━━━ Page text ━━━

In [20]:
# Download YouTube Audio
def download_youtube_audio(url, output_dir):
    ydl_opts = {
        'format': 'bestaudio/best',
        'outtmpl': os.path.join(output_dir, '%(id)s.%(ext)s'),
        'postprocessors': [{
            'key': 'FFmpegExtractAudio',
            'preferredcodec': 'mp3',
            'preferredquality': '192',
        }],
    }
    with yt_dlp.YoutubeDL(ydl_opts) as ydl:
        info_dict = ydl.extract_info(url, download=True)
        video_id = info_dict.get("id", None)
        return os.path.join(output_dir, f"{video_id}.mp3")

In [22]:
# Transcribe Audio
model = whisper.load_model("base")

In [23]:
def transcribe_audio(audio_path):
    result = model.transcribe(audio_path)
    return result["text"]

In [24]:
# Save transcript to file
def save_transcript(text, filename):
    with open(filename, "w") as f:
        f.write(text)

In [25]:
# Build Index from transcript with chunk control

def build_index_from_transcript(transcript_file):
    documents = SimpleDirectoryReader(input_files=[transcript_file]).load_data()
━━━ Stored data ━━━
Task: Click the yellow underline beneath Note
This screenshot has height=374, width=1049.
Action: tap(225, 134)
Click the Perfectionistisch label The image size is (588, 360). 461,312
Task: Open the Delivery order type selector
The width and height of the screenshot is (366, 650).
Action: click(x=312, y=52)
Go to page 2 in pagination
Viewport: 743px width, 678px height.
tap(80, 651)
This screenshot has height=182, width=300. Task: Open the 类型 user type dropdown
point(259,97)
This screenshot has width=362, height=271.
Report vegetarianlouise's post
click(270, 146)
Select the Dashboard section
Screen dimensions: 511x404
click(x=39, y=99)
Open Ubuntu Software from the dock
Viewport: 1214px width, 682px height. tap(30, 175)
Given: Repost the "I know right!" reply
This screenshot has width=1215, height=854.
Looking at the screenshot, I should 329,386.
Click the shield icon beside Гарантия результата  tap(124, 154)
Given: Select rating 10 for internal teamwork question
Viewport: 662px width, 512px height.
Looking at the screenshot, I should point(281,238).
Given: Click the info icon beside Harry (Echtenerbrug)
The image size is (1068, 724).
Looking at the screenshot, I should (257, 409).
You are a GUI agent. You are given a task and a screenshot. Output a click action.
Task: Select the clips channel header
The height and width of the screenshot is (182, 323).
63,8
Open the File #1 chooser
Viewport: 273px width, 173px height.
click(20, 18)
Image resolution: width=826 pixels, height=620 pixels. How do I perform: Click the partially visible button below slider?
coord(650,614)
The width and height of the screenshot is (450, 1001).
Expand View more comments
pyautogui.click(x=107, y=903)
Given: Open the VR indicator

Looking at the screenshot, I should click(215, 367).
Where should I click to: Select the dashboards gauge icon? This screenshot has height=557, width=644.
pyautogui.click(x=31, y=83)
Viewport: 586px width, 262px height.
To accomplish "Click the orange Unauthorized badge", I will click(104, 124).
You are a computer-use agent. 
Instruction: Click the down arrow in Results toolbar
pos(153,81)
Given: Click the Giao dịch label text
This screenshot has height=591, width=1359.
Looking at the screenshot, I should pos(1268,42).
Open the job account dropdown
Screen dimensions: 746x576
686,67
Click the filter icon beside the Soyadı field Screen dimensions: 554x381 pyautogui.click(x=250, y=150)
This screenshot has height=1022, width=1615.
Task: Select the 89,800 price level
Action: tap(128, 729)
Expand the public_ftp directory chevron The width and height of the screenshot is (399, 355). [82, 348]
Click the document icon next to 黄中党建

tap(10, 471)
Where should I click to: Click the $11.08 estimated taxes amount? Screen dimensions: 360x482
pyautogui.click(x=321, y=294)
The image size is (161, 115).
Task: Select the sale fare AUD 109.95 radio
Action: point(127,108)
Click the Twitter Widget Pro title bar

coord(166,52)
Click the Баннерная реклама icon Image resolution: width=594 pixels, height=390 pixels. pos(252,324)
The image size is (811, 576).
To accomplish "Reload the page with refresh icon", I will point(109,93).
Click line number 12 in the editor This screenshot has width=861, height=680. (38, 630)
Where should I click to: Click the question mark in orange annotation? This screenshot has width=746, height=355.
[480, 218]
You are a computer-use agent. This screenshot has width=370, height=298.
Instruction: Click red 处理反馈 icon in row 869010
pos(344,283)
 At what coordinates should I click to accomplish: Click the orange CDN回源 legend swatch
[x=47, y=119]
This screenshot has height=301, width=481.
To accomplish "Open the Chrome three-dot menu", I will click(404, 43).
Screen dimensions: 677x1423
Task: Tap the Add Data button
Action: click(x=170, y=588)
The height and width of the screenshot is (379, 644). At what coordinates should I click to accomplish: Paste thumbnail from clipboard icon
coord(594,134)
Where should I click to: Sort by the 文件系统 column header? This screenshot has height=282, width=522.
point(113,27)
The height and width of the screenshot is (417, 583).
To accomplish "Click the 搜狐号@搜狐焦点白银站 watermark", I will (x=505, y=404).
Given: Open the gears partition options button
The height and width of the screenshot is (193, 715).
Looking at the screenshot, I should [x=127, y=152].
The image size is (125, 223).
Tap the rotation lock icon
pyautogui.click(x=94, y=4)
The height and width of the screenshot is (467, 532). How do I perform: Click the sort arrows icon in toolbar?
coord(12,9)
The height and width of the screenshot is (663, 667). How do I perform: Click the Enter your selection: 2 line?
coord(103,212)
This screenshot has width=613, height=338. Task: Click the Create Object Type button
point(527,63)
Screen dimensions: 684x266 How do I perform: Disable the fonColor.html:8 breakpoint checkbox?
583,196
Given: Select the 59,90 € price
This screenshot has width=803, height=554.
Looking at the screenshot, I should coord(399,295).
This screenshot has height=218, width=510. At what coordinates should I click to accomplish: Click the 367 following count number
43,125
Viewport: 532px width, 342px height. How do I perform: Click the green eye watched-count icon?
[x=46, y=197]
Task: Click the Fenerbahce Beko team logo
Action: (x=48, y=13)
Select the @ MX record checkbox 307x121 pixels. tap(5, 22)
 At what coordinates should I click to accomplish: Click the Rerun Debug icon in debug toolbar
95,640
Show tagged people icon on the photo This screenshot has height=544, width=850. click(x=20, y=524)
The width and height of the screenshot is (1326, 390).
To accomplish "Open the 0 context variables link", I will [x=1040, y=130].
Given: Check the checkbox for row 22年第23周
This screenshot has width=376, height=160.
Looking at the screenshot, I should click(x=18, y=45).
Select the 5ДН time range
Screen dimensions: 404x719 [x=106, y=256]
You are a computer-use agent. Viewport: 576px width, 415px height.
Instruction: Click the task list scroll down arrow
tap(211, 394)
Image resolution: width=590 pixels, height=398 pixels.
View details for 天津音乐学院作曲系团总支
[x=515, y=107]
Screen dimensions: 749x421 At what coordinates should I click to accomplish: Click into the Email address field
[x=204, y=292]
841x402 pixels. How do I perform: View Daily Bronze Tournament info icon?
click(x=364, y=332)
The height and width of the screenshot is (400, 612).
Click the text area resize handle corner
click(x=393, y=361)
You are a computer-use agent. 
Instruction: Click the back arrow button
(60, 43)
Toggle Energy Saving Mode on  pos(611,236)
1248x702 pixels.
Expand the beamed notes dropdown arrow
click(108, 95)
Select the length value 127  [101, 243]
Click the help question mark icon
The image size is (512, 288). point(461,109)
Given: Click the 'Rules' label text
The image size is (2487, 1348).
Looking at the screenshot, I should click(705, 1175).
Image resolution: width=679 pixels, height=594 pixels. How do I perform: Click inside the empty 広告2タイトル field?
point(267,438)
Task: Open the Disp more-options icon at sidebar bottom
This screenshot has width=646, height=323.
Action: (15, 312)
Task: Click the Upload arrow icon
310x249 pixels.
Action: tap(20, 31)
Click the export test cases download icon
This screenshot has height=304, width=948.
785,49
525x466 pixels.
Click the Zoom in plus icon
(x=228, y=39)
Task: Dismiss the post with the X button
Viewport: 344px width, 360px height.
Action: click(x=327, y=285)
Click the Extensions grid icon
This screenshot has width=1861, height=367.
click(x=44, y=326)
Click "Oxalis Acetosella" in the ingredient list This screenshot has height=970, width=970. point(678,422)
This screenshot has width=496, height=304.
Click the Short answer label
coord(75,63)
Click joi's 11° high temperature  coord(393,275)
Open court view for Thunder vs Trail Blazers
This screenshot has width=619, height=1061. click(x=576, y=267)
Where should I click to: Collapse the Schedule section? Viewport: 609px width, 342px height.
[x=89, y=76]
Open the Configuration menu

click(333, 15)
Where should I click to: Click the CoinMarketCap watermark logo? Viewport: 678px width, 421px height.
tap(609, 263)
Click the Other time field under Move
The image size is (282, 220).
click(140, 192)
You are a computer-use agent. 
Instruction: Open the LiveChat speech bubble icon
━━━
▶ Task instructions:
Please answer these questions about the notebook code, one per line:
1. Which codec does the audio postprocessor prefer?
2. Which Whisper model is loaded for transcription?
3. In what mode does save_transcript open the file?
The listing has nothing to do with the notebook code.

▶ Answer:
1. mp3
2. base
3. "w"